# Finding a probability function R (the remainder when divided by a distribution)

• Oct 22nd 2011, 02:47 PM
KelvinScale
Finding a probability function R (the remainder when divided by a distribution)
Hi everyone, I am really unsure of how to do this question.

Let X have a geometric distribution with f(x) = p(1-p)^x for x = 0,1,2,....
Find the probability function of R, the remainder when X is divided by 4.

I don't know where to start, but I'm suspecting that you would construct a geometric series with r, and find an expression for f(r)... Not really sure.

• Oct 22nd 2011, 04:10 PM
emakarov
Re: Finding a probability function R (the remainder when divided by a distribution)
If $\displaystyle 0\le r < 4$, then $\displaystyle P(R = r) = P(X = r) + P(X = 4 + r) + P(X = 8 + r) + \dots =$$\displaystyle p(1 - p)^r + p(1 - p)^{4+r} + p(1 - p)^{8+r} + \dots$, which is a geometric series.
• Oct 22nd 2011, 04:16 PM
KelvinScale
Re: Finding a probability function R (the remainder when divided by a distribution)
So taking that geometric series, I can find the sum of the geometric series,which will express P (R = r)?

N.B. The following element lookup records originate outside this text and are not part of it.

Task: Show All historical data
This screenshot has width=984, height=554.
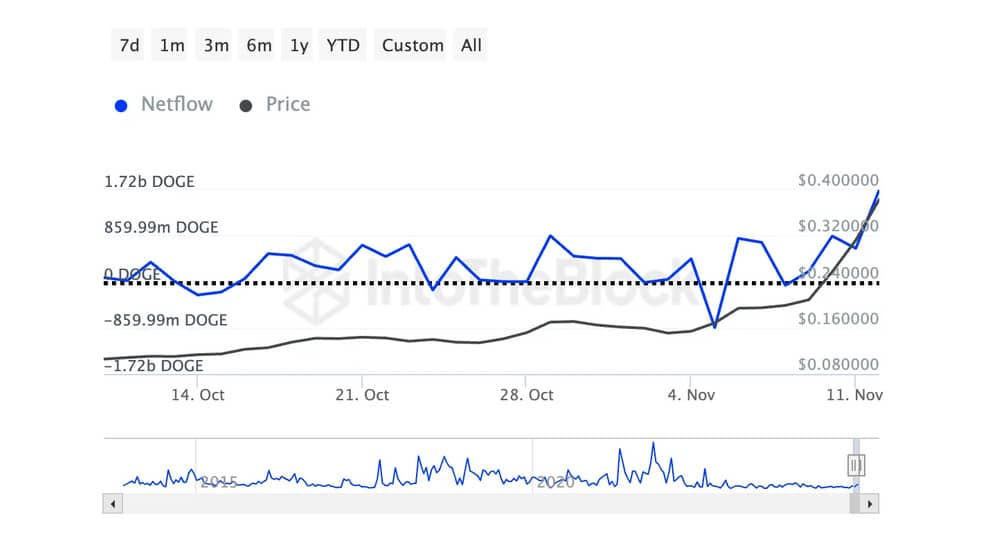Action: coord(471,45)
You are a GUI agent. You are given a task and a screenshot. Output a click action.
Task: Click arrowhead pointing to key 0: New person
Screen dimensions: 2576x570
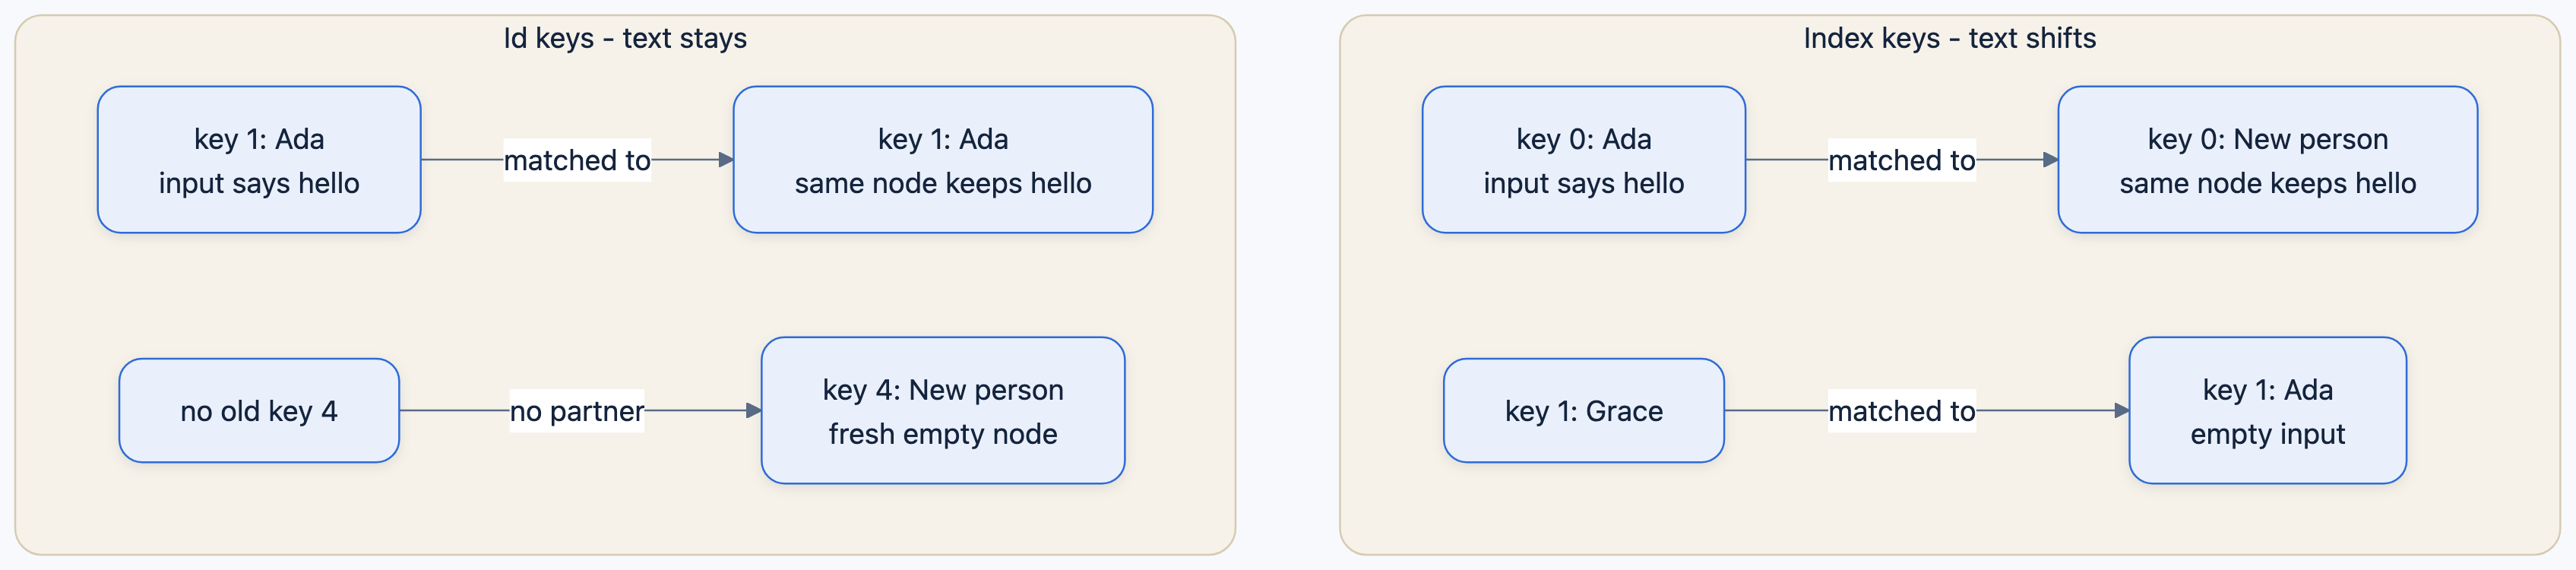(x=2051, y=160)
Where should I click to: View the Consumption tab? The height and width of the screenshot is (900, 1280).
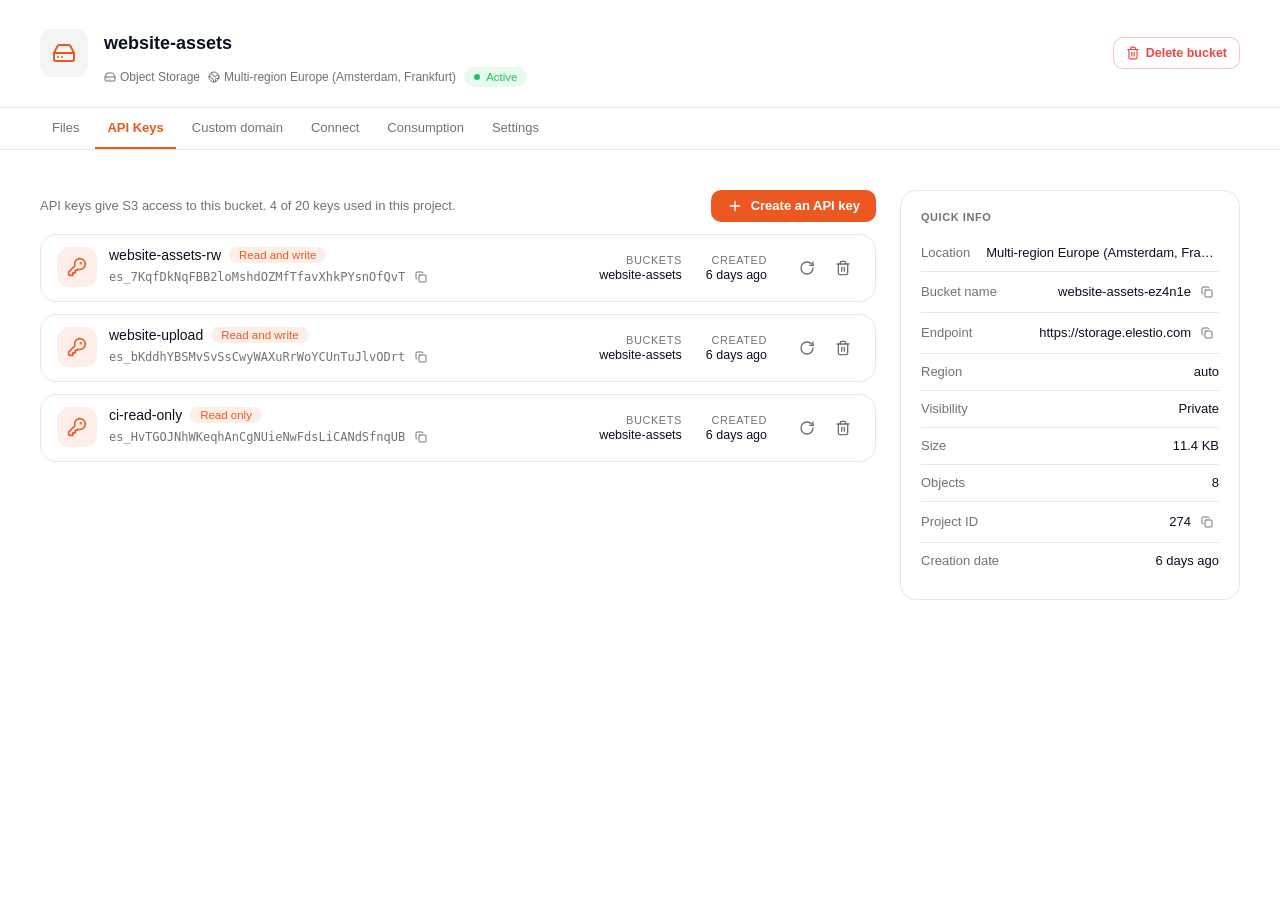point(425,128)
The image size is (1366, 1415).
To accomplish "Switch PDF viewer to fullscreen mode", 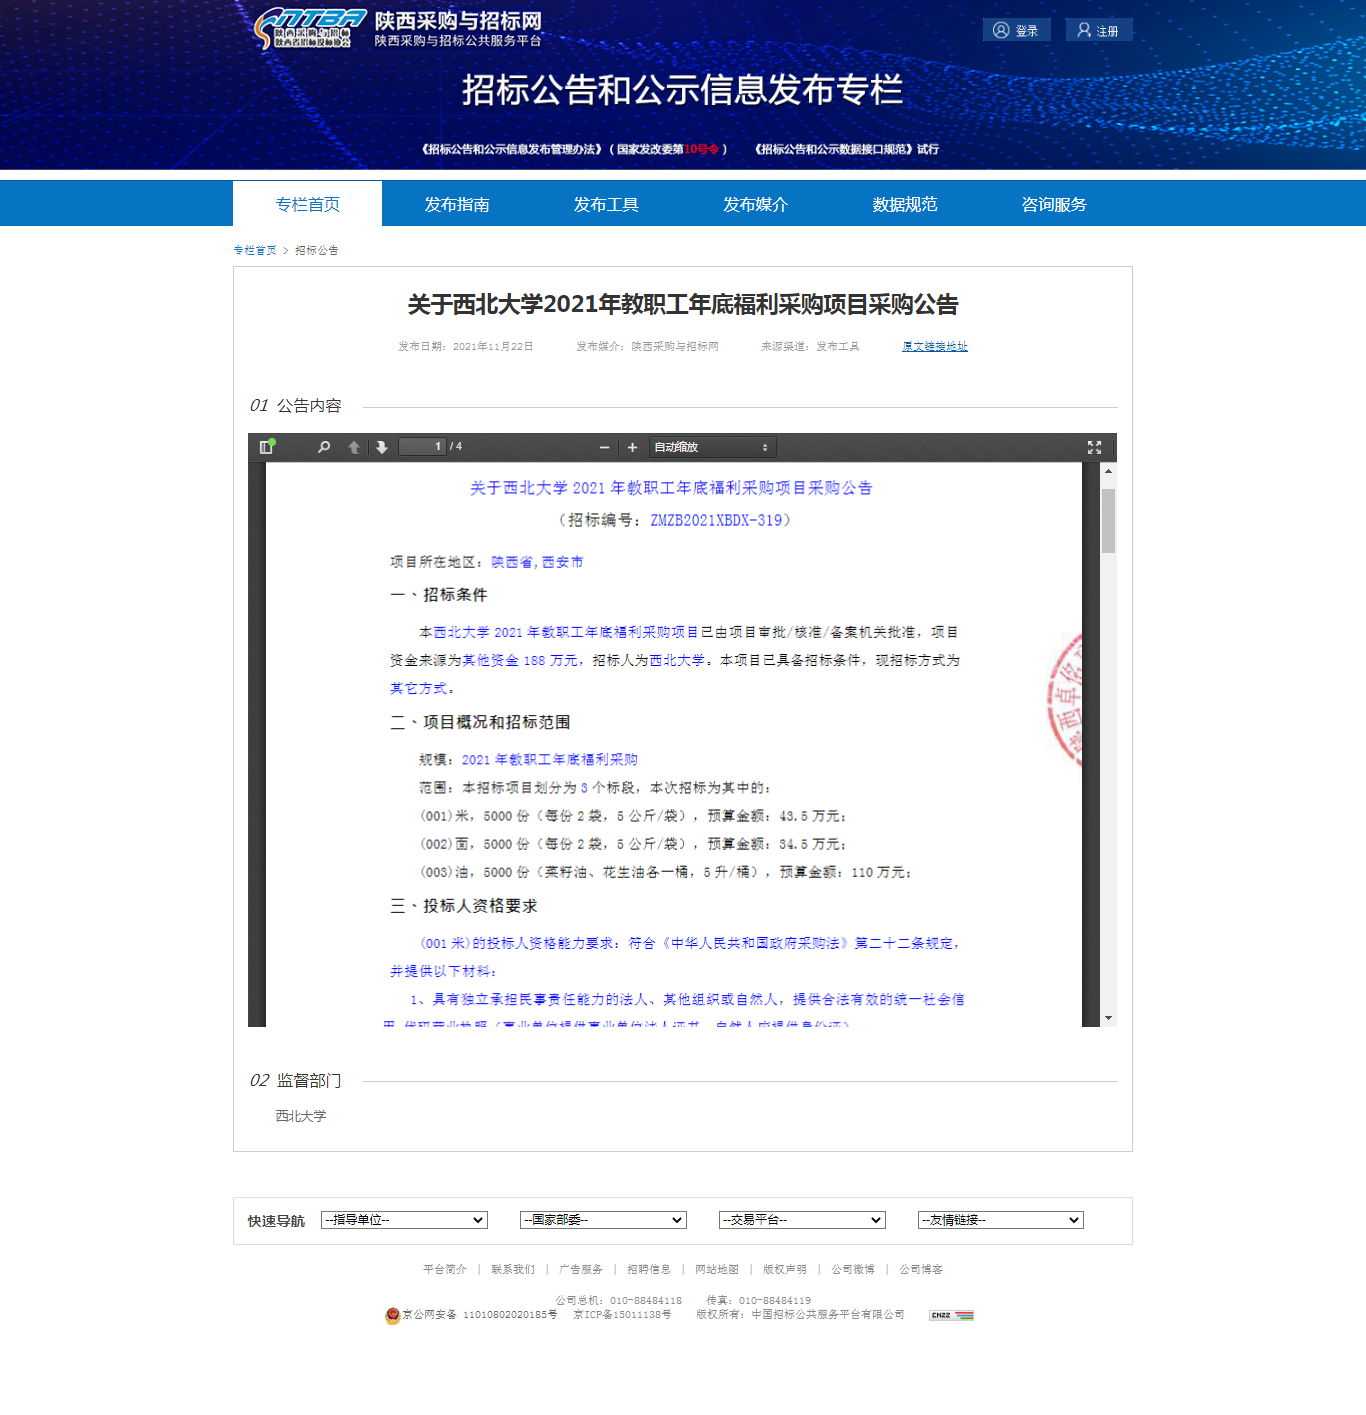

That is, we have P (R = r) = p(1-p)^r/ 1-((1-p)^4+r)) ?

THanks!
• Oct 22nd 2011, 04:31 PM
emakarov
Re: Finding a probability function R (the remainder when divided by a distribution)
Quote:

Originally Posted by KelvinScale
That is, we have P (R = r) = p(1-p)^r/ 1-((1-p)^4+r)) ?

There is no +r in the exponent: $\displaystyle P(R = r) =\frac{p(1-p)^r}{1-(1-p)^4}$.